# [TASKS FOR THIS EXERCISE]
a) Copy, word for word, the part of the reading-advice thread that opens with the words containing "However, I will" and closes with "whapper or something.".
b) List every time of day given in the reading-advice thread.

BEGIN TEXT BLOCK

Someone once told me this... Have everyone in your house read a book in their free time - and have them discuss the books they are reading with one another at the dinner table, or at other times throughout the day. Make it animated and interesting. 

When my kids were younger I did activities related to the books we read. We read cloudy with a chance of meatballs - then throughout the week did various projects like make a muffin tin lunch, did a neat art project, made our own short picture book (of the food we would want to fall out of the sky). We also watched the movie (it had just come out to theater at the time). - my kids couldn't read that book at the time so I read it to them. However, I also did this with other books that they could read - like Eric Carles. We even created a habitat for hermit crabs, bought hermit crabs, and learned about taking care of them. 

When they are young, make it interesting. Bring the book alive.

Ps. Thank you for this post, it made me think back, and I now realize some additional tips in dealing my struggling readers. Mine are older 8 and 10. However, I think they lost the magic while in public school. 

usmom3
by BJ on Apr. 17, 2013 at 10:42 PM

Have you thought about letting him pick out books he wants to read & if they are more then you think he can handle with out a lot of help you could get the audio book & he can listen as he reads along. This is a trick I have used with my oldest & am using still with my younger children.

KrissyKC
by Silver Member on Apr. 17, 2013 at 11:33 PM

Don't do tears and time out, just close the book, stand up and walk away... Say.. "Well, let's try this when you are ready."

Then, when he wants to turn on TV or video games or something else... say, "Reading practice comes first, so let me know when you are ready to finish reading."

KrissyKC
by Silver Member on Apr. 17, 2013 at 11:36 PM

However, I will say, if the above tactic just makes him seem to like reading less... then just drop it.   He's five.   SHOW him how to love books instead of trying to make him.

Play phonics based games... like instead of doing sight words in a boring way... add a flair to it.   Tell him to "pop" up and yell out his popcorn words...   Have him run to the wall and slap the words you tape to the wall with a (clean) flyswatter.   Decorate the flyswatter to look like a cool word whapper or something.

END TEXT BLOCK
BEGIN INFORMATION SHOWN

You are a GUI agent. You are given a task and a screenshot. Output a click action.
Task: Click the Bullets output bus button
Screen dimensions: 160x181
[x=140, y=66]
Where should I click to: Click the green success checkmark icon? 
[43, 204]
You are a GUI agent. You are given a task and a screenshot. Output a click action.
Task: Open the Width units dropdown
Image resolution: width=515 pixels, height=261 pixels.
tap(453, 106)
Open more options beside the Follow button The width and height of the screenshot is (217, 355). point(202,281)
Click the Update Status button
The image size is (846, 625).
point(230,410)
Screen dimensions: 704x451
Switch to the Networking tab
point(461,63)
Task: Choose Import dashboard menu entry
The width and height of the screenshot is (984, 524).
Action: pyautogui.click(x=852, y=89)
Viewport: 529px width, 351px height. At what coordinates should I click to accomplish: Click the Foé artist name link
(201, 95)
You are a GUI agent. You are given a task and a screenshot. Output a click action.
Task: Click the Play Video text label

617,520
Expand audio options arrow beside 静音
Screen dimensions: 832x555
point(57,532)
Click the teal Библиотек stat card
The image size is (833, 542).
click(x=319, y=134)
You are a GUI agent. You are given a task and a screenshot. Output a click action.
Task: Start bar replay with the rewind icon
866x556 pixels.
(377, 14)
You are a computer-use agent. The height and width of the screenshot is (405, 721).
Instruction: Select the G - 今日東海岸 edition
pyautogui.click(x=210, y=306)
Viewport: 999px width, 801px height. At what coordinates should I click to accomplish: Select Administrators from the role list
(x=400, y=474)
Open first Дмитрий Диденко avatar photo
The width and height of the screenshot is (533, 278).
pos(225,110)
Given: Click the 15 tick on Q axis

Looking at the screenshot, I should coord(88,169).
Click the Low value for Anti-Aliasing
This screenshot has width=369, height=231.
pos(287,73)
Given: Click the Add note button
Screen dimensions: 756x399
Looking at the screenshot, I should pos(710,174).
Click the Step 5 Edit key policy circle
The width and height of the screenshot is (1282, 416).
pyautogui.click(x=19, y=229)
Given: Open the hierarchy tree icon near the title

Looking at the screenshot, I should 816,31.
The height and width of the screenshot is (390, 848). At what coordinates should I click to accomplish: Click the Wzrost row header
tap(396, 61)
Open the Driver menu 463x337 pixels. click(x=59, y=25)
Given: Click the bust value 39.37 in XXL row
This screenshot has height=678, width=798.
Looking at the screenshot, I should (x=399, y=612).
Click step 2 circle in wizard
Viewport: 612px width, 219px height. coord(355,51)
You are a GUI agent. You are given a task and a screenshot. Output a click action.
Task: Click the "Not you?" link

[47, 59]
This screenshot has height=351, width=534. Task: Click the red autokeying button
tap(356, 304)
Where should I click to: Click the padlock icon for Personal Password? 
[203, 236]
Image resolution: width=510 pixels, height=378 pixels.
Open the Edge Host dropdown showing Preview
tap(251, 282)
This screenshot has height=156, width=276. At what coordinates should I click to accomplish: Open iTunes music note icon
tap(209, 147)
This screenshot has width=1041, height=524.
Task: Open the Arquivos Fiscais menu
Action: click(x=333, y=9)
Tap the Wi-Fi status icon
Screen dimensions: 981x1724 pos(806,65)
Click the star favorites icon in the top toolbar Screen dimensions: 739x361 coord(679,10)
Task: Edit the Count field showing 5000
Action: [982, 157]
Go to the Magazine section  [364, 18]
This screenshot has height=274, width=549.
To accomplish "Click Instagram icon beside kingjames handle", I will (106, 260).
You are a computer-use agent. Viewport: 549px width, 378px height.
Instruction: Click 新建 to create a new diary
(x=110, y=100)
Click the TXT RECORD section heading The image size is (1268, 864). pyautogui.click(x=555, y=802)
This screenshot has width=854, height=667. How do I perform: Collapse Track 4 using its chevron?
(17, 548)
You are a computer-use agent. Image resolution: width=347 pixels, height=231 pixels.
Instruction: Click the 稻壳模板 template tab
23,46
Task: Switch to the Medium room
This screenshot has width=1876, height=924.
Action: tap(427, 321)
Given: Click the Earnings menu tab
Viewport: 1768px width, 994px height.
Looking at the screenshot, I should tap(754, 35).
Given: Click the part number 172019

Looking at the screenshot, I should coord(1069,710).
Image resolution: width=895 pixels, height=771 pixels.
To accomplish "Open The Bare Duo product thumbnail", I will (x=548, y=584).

END INFORMATION SHOWN

# [RESULTS IN ORDER]
a)
However, I will say, if the above tactic just makes him seem to like reading less... then just drop it.   He's five.   SHOW him how to love books instead of trying to make him.

Play phonics based games... like instead of doing sight words in a boring way... add a flair to it.   Tell him to "pop" up and yell out his popcorn words...   Have him run to the wall and slap the words you tape to the wall with a (clean) flyswatter.   Decorate the flyswatter to look like a cool word whapper or something.

b)
10:42 PM
11:33 PM
11:36 PM